▸ TASK BRIEF: Please return the lines from the one containing "Dismiss the notice banner with X" through the end of the lines, reproducing them exactly.

▸ GIVEN ENTRIES:
====

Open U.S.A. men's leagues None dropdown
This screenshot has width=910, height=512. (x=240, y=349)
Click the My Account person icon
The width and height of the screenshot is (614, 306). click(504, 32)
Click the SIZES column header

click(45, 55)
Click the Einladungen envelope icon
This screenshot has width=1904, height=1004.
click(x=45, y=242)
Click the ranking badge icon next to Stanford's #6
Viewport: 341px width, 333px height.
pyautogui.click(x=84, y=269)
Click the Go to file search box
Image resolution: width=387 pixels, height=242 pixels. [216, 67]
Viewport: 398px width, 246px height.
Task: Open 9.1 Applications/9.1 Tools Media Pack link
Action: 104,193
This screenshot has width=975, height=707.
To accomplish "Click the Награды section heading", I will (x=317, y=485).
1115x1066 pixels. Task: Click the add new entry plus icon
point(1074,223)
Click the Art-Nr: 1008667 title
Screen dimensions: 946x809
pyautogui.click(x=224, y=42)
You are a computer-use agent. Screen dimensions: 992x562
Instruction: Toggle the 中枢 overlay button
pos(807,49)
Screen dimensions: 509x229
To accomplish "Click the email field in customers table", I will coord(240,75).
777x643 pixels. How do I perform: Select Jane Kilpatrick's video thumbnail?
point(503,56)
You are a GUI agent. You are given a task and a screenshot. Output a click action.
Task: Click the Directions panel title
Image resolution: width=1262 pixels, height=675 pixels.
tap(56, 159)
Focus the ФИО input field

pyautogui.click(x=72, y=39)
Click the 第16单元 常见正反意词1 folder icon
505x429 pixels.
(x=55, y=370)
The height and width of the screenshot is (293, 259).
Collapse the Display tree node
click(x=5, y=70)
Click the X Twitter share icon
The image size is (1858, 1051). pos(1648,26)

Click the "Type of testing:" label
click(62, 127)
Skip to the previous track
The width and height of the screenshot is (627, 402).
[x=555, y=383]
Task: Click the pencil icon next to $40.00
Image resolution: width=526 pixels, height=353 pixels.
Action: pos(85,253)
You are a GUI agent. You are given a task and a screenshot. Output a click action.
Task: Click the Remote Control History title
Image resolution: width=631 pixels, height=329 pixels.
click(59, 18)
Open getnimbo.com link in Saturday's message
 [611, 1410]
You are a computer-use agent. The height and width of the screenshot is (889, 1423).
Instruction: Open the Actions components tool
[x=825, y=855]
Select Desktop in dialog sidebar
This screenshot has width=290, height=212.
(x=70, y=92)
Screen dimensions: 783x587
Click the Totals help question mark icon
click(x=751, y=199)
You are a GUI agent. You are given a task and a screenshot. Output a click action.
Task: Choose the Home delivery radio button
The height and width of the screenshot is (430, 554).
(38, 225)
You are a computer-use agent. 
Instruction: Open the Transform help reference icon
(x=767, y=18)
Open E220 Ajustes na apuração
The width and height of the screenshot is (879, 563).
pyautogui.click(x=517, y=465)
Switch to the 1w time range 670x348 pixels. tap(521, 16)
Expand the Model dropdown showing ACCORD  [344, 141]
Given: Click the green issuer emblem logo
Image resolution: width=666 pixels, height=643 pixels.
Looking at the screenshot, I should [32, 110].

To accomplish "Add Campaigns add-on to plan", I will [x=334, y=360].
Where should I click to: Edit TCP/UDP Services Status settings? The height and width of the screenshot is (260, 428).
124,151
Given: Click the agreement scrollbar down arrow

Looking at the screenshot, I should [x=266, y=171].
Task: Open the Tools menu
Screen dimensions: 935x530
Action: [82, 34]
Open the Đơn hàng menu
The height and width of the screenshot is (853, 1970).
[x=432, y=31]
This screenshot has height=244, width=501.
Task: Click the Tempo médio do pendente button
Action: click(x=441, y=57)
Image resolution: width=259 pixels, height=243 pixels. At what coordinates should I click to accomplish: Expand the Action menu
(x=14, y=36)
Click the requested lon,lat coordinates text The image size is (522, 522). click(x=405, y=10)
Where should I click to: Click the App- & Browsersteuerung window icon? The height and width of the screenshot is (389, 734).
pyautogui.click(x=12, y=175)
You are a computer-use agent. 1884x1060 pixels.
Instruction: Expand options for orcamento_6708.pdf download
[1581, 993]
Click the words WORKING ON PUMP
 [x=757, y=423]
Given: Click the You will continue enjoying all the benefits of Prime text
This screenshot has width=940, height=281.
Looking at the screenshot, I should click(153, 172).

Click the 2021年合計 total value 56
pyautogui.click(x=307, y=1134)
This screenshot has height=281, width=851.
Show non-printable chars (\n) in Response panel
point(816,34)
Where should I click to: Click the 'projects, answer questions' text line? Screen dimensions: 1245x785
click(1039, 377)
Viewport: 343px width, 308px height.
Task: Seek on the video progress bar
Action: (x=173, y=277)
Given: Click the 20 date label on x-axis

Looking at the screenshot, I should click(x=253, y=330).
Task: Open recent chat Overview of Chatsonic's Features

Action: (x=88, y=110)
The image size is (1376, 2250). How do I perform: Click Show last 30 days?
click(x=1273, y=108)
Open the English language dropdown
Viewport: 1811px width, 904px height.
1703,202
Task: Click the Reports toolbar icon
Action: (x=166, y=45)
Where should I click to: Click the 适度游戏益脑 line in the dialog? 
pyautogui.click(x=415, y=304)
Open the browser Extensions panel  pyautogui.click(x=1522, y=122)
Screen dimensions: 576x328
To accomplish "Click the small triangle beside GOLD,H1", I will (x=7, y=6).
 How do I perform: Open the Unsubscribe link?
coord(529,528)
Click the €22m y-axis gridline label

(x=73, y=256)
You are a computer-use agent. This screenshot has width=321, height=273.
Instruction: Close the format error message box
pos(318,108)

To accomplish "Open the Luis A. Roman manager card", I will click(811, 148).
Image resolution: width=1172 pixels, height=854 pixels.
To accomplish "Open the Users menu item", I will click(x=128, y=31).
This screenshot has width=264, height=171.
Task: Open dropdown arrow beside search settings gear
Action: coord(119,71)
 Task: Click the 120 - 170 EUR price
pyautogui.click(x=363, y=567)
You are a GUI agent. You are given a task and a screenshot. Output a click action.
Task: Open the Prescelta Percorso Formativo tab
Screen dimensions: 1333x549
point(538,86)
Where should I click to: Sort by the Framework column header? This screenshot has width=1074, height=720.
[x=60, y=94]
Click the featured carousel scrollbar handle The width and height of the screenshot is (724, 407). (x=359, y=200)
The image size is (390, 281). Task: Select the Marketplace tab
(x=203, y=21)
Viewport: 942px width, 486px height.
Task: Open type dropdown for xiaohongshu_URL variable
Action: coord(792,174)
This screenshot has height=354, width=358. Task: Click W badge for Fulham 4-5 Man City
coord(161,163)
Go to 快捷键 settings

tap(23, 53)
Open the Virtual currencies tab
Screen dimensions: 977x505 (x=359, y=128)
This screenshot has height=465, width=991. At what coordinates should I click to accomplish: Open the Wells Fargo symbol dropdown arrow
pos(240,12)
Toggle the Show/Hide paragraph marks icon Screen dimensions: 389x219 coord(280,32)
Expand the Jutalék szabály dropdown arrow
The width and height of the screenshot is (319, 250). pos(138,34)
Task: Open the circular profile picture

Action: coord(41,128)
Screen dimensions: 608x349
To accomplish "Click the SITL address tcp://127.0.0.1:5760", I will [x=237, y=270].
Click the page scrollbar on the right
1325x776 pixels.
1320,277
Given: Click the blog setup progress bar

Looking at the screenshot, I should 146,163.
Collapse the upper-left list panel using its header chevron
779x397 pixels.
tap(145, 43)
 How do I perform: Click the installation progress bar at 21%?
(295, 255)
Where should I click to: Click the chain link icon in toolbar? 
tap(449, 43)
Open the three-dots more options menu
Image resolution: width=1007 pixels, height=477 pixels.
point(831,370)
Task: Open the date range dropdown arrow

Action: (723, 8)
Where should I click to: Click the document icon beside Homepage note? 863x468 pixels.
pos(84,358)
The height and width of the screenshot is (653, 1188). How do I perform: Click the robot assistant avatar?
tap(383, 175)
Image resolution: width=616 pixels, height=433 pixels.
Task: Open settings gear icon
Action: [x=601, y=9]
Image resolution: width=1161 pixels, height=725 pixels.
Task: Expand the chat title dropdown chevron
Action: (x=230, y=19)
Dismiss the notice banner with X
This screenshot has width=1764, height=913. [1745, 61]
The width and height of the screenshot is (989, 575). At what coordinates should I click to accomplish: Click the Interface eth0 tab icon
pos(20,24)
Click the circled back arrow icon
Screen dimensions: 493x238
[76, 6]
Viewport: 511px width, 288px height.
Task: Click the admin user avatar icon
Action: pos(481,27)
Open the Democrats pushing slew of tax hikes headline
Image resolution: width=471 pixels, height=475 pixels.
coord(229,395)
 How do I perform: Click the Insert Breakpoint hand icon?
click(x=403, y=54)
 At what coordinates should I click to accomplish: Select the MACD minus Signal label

====

▸ EXPECTED OUTPUT:
Dismiss the notice banner with X
This screenshot has width=1764, height=913. [1745, 61]
The width and height of the screenshot is (989, 575). At what coordinates should I click to accomplish: Click the Interface eth0 tab icon
pos(20,24)
Click the circled back arrow icon
Screen dimensions: 493x238
[76, 6]
Viewport: 511px width, 288px height.
Task: Click the admin user avatar icon
Action: pos(481,27)
Open the Democrats pushing slew of tax hikes headline
Image resolution: width=471 pixels, height=475 pixels.
coord(229,395)
 How do I perform: Click the Insert Breakpoint hand icon?
click(x=403, y=54)
 At what coordinates should I click to accomplish: Select the MACD minus Signal label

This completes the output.